Our Best of Android awards aim to remove any uncertainty by subjecting the best smartphones of today to a battery of unique tests that can definitively separate the real deal from the hype machine.
We’ll still give you that data if that’s all you’re interested in, but the intangibles are equally important.
This year, we’re changing things up. Previously we had focused purely on objective performance — identifying the absolute best device around, regardless of brand, price, or region. This sometimes produced an obvious winner like the Galaxy Note 9 in 2018, or a major upset like last year’s Realme X2 Pro. But there’s more to a phone than just raw performance. We’ll still give you that data if that’s all you’re interested in, but the intangibles – value, software stability and update track record, after-sales service, mainstream availability — are equally important.
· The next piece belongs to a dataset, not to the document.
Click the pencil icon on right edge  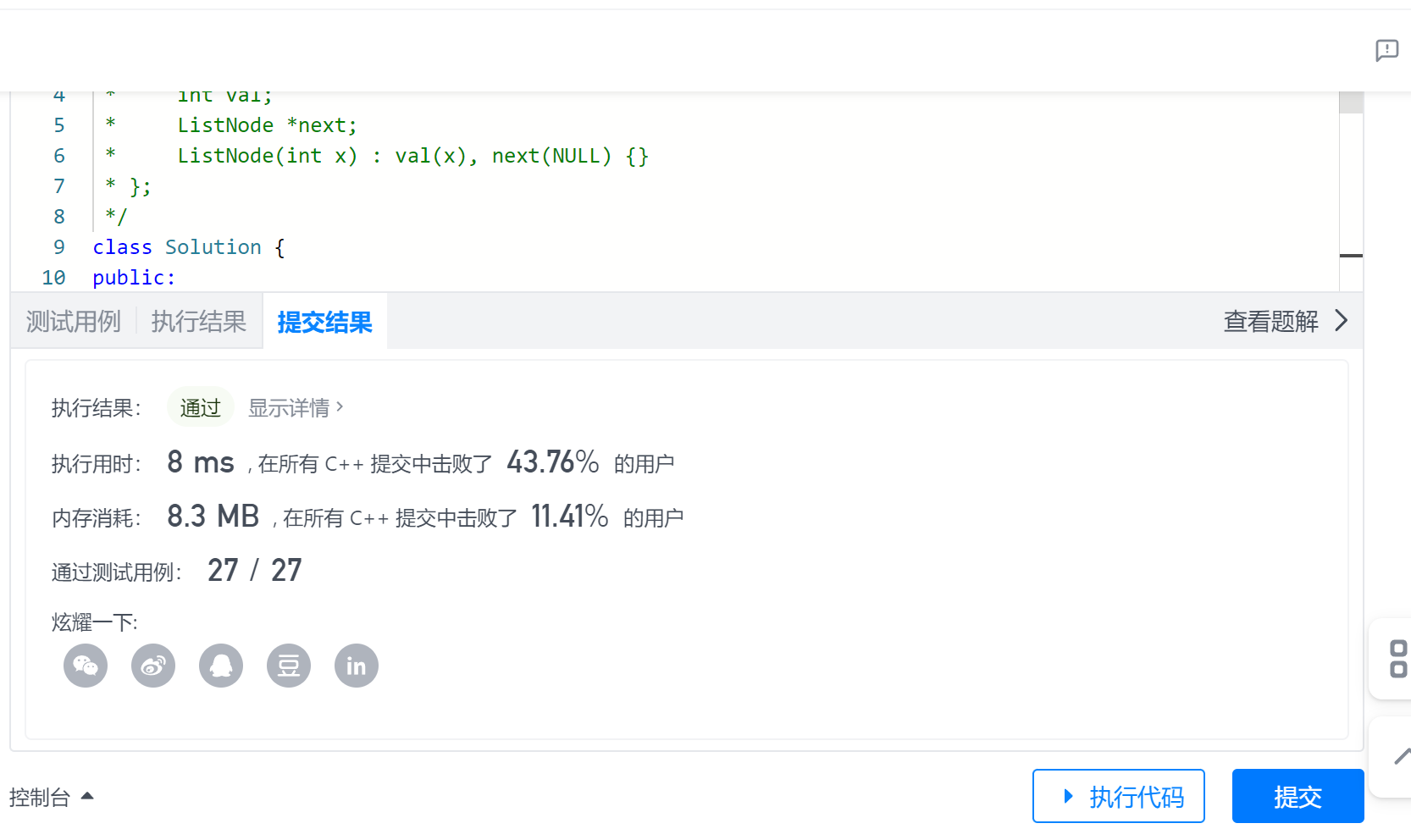(x=1402, y=756)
To choose our overall winner in 2020, they’ll be given fair consideration just like the raw data.
Over the next week, we’ll be bringing you the results of our testing, flagging the winners and runners-up in each objective category, followed by our overall Best of Android Editor’s Choice winner. Then, the real fun begins, as we once again open up the voting to the most engaged Android audience in tech — you — for our mid-2020 Reader’s Choice award.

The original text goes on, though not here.